RECORD EXTRACTS Start Marker

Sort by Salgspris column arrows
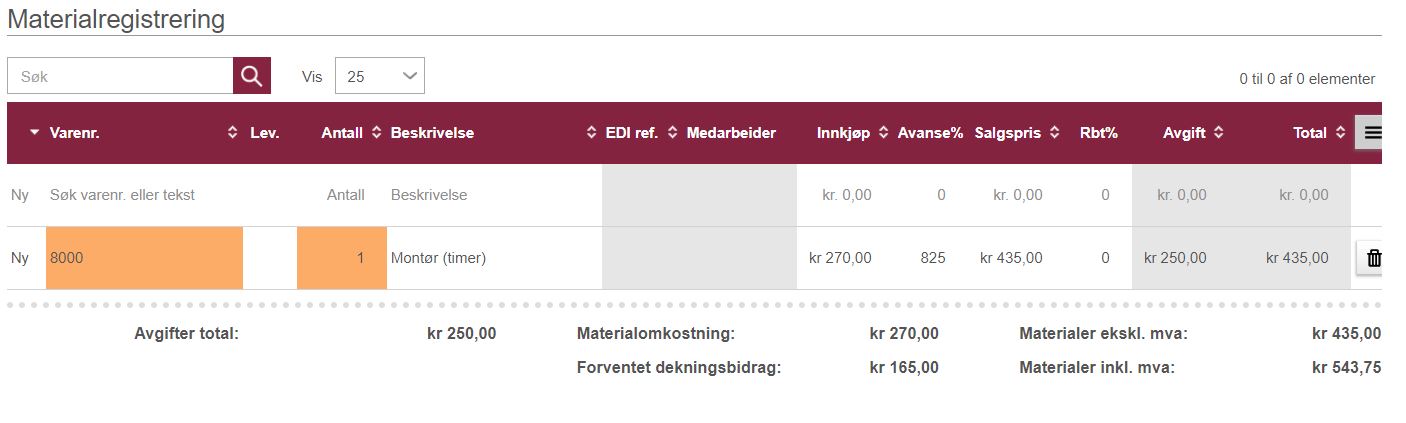The width and height of the screenshot is (1406, 423). point(1055,133)
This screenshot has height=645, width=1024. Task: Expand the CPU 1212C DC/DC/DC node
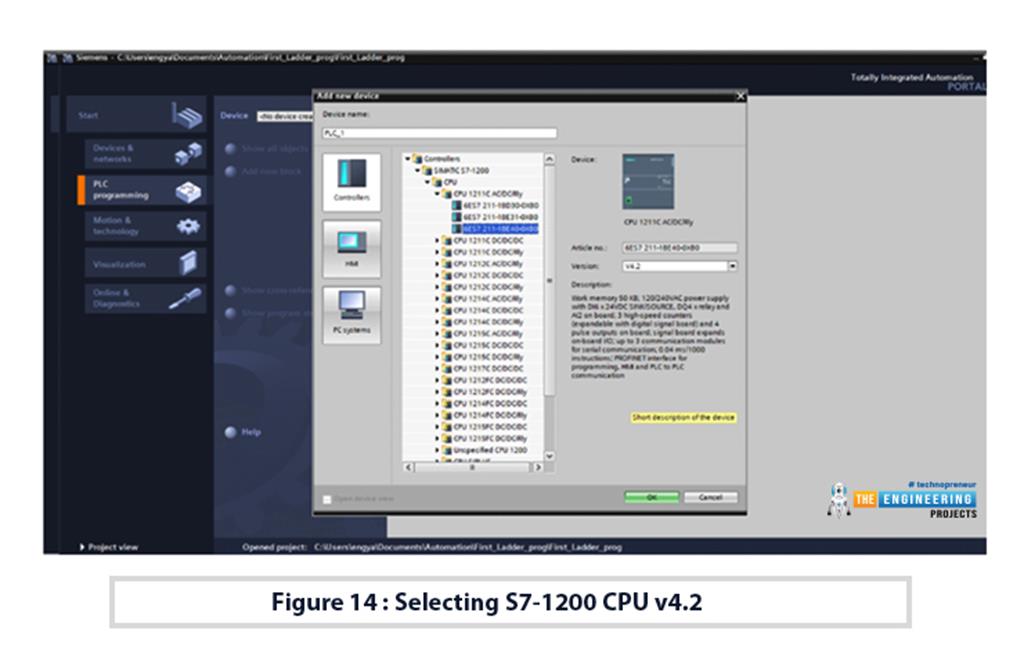coord(437,275)
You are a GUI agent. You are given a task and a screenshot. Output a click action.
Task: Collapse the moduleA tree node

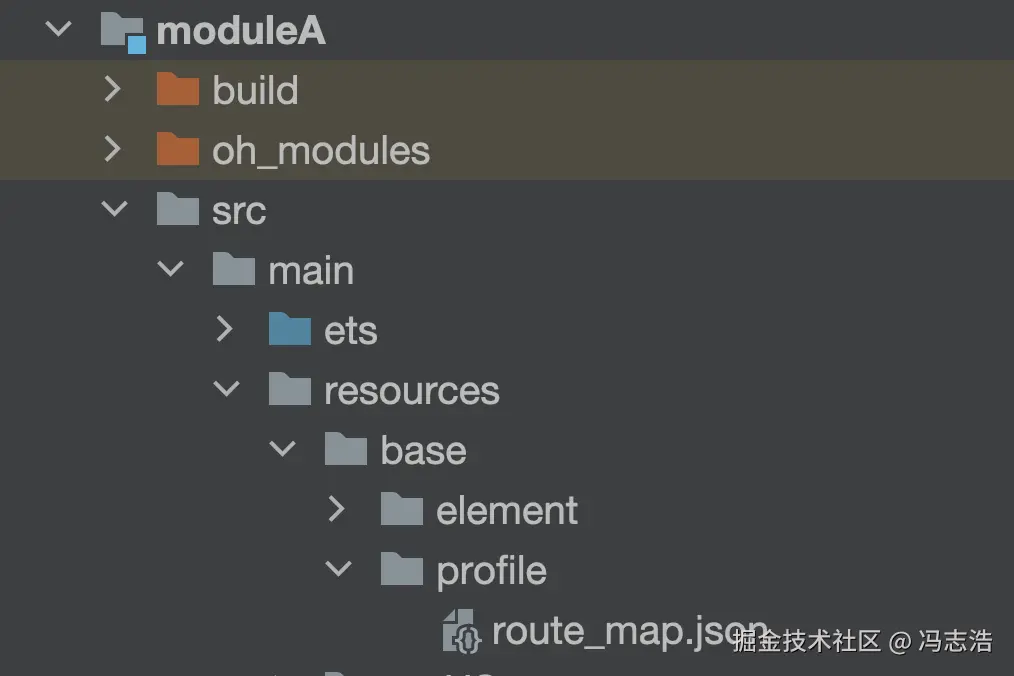(59, 29)
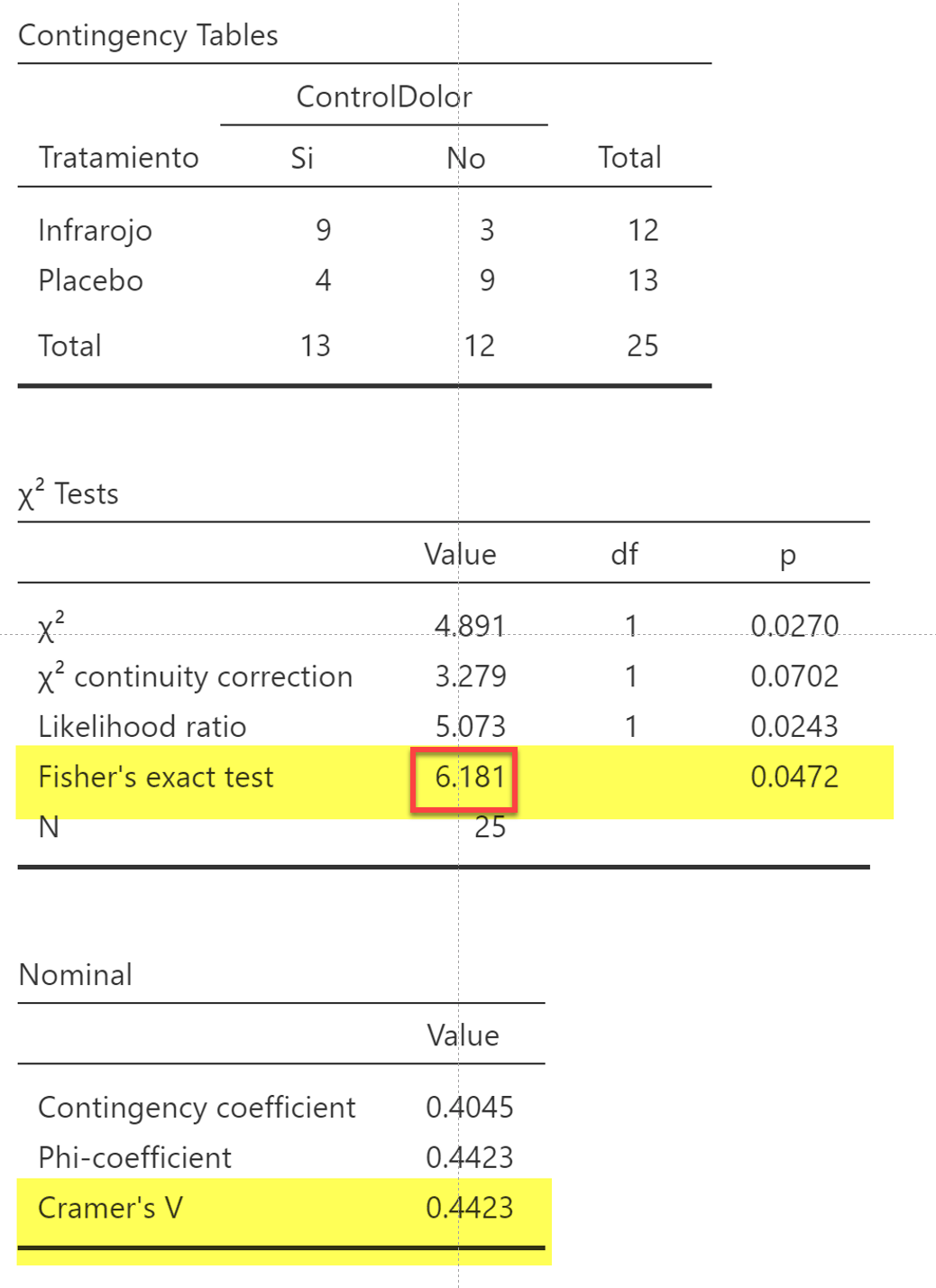
Task: Select the ControlDolor column header
Action: pos(384,97)
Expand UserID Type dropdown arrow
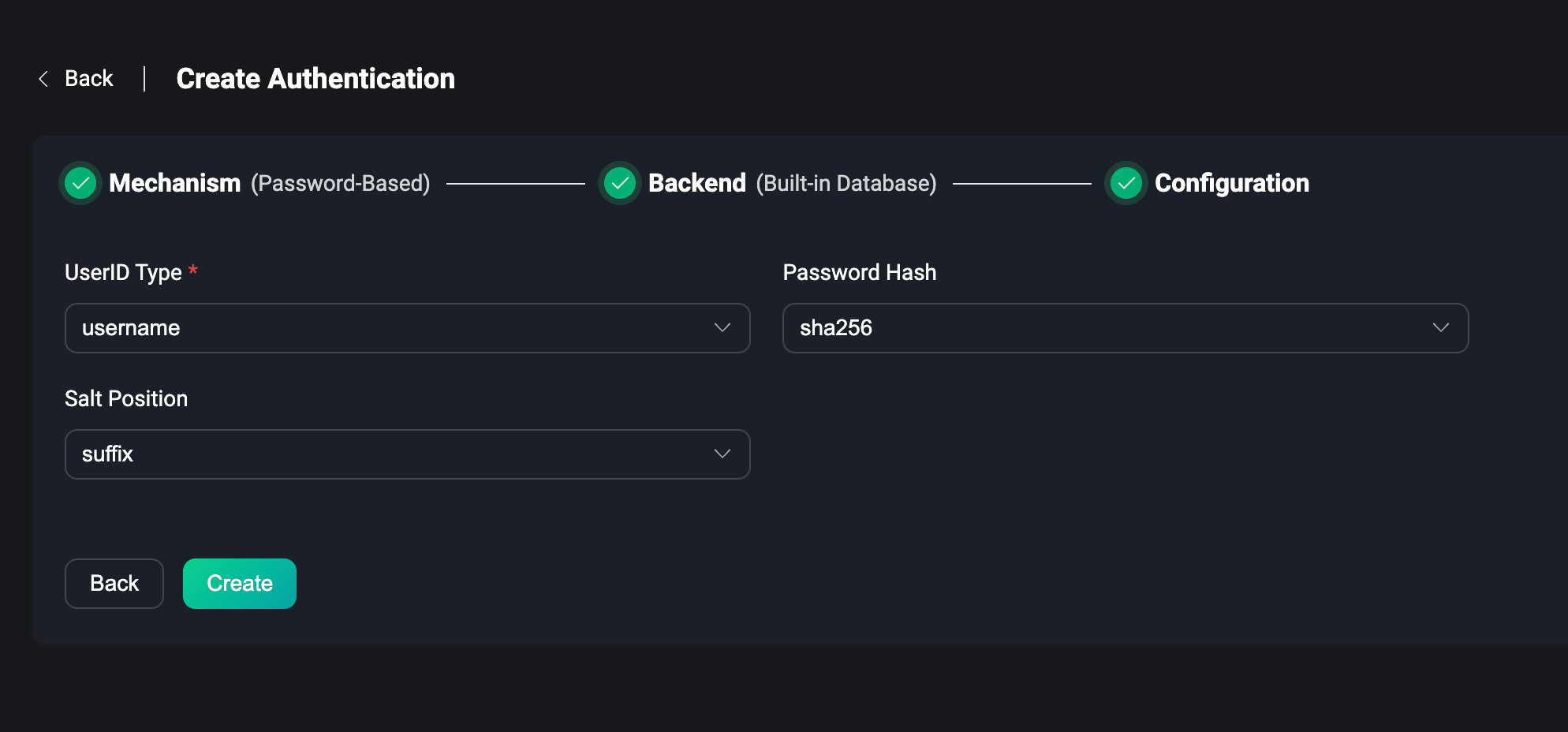The height and width of the screenshot is (732, 1568). pyautogui.click(x=722, y=327)
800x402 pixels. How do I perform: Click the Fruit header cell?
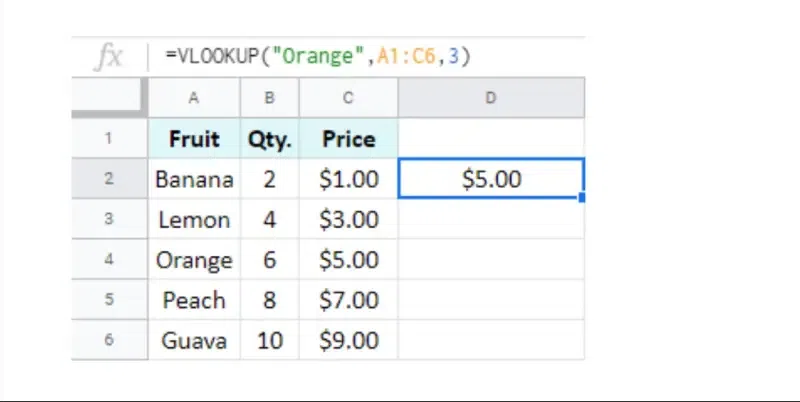click(194, 139)
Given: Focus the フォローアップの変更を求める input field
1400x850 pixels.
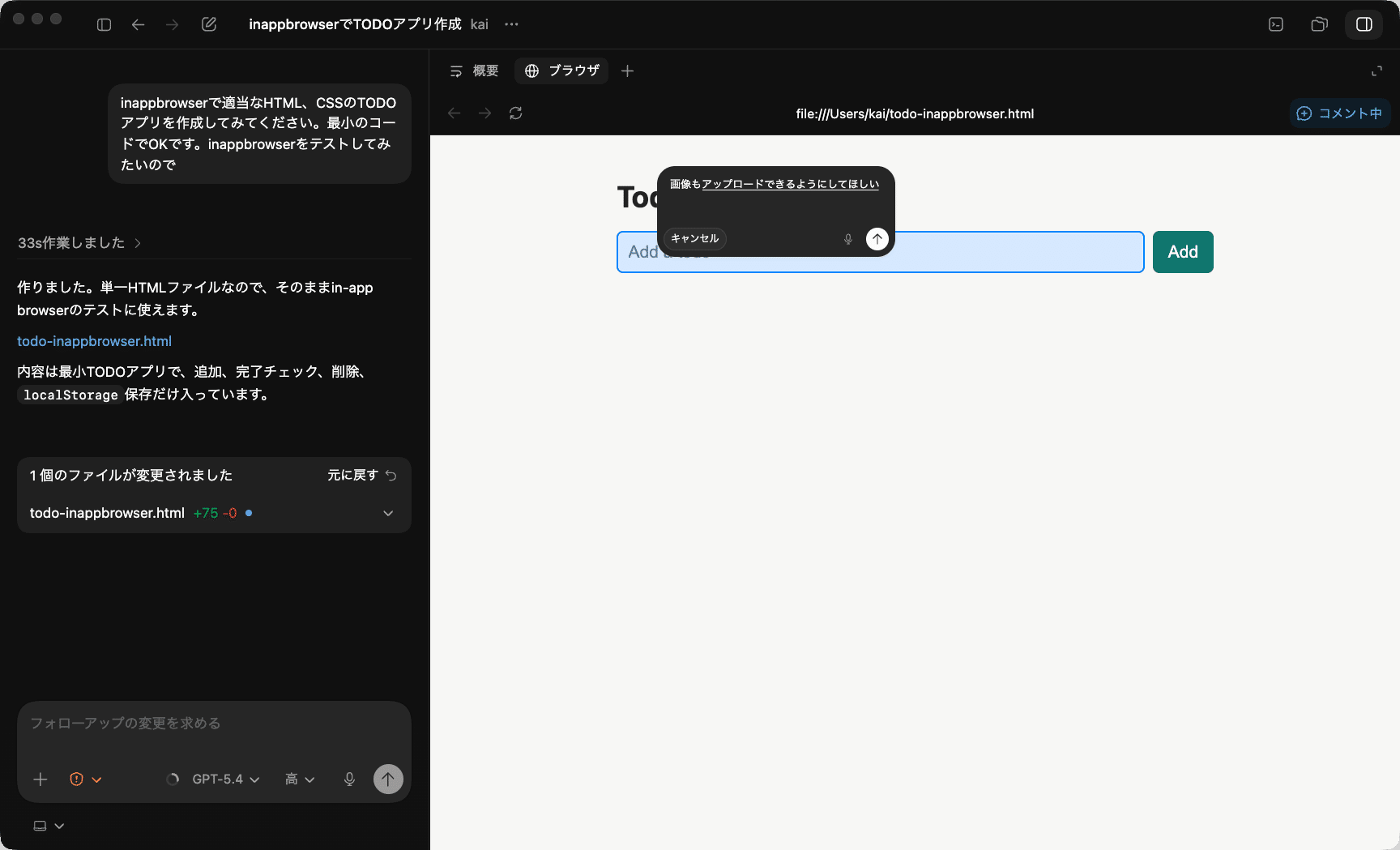Looking at the screenshot, I should [x=214, y=723].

RECORD EXTRACTS End Marker

## EXERCISE AIM
Reproduce, word for word, everything in the listing above except the pictures.

## SOLUTION BELOW
Sort by Salgspris column arrows
The width and height of the screenshot is (1406, 423). point(1055,133)
This screenshot has height=645, width=1024. Task: Expand the CPU 1212C DC/DC/DC node
coord(437,275)
You are a GUI agent. You are given a task and a screenshot. Output a click action.
Task: Collapse the moduleA tree node

(59, 29)
Task: Select the ControlDolor column header
Action: pos(384,97)
Expand UserID Type dropdown arrow
The height and width of the screenshot is (732, 1568). pyautogui.click(x=722, y=327)
800x402 pixels. How do I perform: Click the Fruit header cell?
click(194, 139)
Given: Focus the フォローアップの変更を求める input field
1400x850 pixels.
Looking at the screenshot, I should [x=214, y=723].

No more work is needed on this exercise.